-------- DATA EXTRACT

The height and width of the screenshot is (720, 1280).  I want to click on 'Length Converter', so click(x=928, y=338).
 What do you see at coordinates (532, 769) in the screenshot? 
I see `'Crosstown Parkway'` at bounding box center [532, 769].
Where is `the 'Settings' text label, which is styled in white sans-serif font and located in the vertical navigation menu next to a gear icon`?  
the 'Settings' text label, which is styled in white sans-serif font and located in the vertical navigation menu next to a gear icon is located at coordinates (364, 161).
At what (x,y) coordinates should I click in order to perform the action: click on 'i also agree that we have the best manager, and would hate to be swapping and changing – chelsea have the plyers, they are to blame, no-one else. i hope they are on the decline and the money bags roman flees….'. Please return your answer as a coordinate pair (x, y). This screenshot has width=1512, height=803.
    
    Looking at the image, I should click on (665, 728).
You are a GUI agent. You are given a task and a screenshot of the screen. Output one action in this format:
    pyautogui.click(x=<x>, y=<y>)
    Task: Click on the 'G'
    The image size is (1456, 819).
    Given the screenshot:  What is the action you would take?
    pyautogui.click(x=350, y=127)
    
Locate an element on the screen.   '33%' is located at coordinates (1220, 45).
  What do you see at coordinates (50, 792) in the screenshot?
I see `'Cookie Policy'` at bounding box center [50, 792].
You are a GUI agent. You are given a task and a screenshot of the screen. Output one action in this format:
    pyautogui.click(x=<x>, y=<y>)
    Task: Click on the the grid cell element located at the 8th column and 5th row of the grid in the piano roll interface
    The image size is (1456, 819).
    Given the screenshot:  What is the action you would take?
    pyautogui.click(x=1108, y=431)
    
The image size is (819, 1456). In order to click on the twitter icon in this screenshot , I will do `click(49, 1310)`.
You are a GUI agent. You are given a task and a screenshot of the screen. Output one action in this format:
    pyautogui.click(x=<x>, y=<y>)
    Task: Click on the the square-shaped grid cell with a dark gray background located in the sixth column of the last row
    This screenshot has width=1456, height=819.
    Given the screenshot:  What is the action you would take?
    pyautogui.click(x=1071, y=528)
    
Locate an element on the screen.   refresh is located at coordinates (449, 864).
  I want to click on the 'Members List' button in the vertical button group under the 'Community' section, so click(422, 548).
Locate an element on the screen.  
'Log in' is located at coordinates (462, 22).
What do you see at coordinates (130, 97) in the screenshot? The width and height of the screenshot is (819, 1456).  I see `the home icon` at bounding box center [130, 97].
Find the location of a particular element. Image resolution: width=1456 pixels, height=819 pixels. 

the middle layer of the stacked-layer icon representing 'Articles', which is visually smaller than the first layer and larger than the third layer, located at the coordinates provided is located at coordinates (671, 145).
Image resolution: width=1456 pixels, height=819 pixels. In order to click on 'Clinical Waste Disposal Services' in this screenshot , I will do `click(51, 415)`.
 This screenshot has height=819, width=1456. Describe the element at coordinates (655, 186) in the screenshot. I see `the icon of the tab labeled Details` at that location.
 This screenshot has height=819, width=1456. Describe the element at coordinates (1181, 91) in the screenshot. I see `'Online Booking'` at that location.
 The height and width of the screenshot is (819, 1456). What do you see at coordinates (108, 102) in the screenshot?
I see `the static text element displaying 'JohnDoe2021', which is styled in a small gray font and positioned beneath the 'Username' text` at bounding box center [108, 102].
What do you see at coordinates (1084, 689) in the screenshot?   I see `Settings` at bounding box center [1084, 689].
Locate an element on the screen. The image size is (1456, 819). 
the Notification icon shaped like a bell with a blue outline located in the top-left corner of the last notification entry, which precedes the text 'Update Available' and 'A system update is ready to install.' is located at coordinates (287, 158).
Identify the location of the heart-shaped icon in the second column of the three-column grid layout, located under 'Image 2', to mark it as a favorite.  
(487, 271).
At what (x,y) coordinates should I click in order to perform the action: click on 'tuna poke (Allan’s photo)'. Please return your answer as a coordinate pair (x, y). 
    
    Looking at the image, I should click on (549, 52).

----------------

_OBJECTIVE_. Copy out every one of the entries above, character for character.

_RESULT_.
The height and width of the screenshot is (720, 1280).  I want to click on 'Length Converter', so click(x=928, y=338).
 What do you see at coordinates (532, 769) in the screenshot? 
I see `'Crosstown Parkway'` at bounding box center [532, 769].
Where is `the 'Settings' text label, which is styled in white sans-serif font and located in the vertical navigation menu next to a gear icon`?  
the 'Settings' text label, which is styled in white sans-serif font and located in the vertical navigation menu next to a gear icon is located at coordinates (364, 161).
At what (x,y) coordinates should I click in order to perform the action: click on 'i also agree that we have the best manager, and would hate to be swapping and changing – chelsea have the plyers, they are to blame, no-one else. i hope they are on the decline and the money bags roman flees….'. Please return your answer as a coordinate pair (x, y). This screenshot has width=1512, height=803.
    
    Looking at the image, I should click on (665, 728).
You are a GUI agent. You are given a task and a screenshot of the screen. Output one action in this format:
    pyautogui.click(x=<x>, y=<y>)
    Task: Click on the 'G'
    The image size is (1456, 819).
    Given the screenshot:  What is the action you would take?
    pyautogui.click(x=350, y=127)
    
Locate an element on the screen.   '33%' is located at coordinates (1220, 45).
  What do you see at coordinates (50, 792) in the screenshot?
I see `'Cookie Policy'` at bounding box center [50, 792].
You are a GUI agent. You are given a task and a screenshot of the screen. Output one action in this format:
    pyautogui.click(x=<x>, y=<y>)
    Task: Click on the the grid cell element located at the 8th column and 5th row of the grid in the piano roll interface
    The image size is (1456, 819).
    Given the screenshot:  What is the action you would take?
    pyautogui.click(x=1108, y=431)
    
The image size is (819, 1456). In order to click on the twitter icon in this screenshot , I will do `click(49, 1310)`.
You are a GUI agent. You are given a task and a screenshot of the screen. Output one action in this format:
    pyautogui.click(x=<x>, y=<y>)
    Task: Click on the the square-shaped grid cell with a dark gray background located in the sixth column of the last row
    This screenshot has width=1456, height=819.
    Given the screenshot:  What is the action you would take?
    pyautogui.click(x=1071, y=528)
    
Locate an element on the screen.   refresh is located at coordinates (449, 864).
  I want to click on the 'Members List' button in the vertical button group under the 'Community' section, so click(422, 548).
Locate an element on the screen.  
'Log in' is located at coordinates (462, 22).
What do you see at coordinates (130, 97) in the screenshot? The width and height of the screenshot is (819, 1456).  I see `the home icon` at bounding box center [130, 97].
Find the location of a particular element. Image resolution: width=1456 pixels, height=819 pixels. 

the middle layer of the stacked-layer icon representing 'Articles', which is visually smaller than the first layer and larger than the third layer, located at the coordinates provided is located at coordinates (671, 145).
Image resolution: width=1456 pixels, height=819 pixels. In order to click on 'Clinical Waste Disposal Services' in this screenshot , I will do `click(51, 415)`.
 This screenshot has height=819, width=1456. Describe the element at coordinates (655, 186) in the screenshot. I see `the icon of the tab labeled Details` at that location.
 This screenshot has height=819, width=1456. Describe the element at coordinates (1181, 91) in the screenshot. I see `'Online Booking'` at that location.
 The height and width of the screenshot is (819, 1456). What do you see at coordinates (108, 102) in the screenshot?
I see `the static text element displaying 'JohnDoe2021', which is styled in a small gray font and positioned beneath the 'Username' text` at bounding box center [108, 102].
What do you see at coordinates (1084, 689) in the screenshot?   I see `Settings` at bounding box center [1084, 689].
Locate an element on the screen. The image size is (1456, 819). 
the Notification icon shaped like a bell with a blue outline located in the top-left corner of the last notification entry, which precedes the text 'Update Available' and 'A system update is ready to install.' is located at coordinates (287, 158).
Identify the location of the heart-shaped icon in the second column of the three-column grid layout, located under 'Image 2', to mark it as a favorite.  
(487, 271).
At what (x,y) coordinates should I click in order to perform the action: click on 'tuna poke (Allan’s photo)'. Please return your answer as a coordinate pair (x, y). 
    
    Looking at the image, I should click on (549, 52).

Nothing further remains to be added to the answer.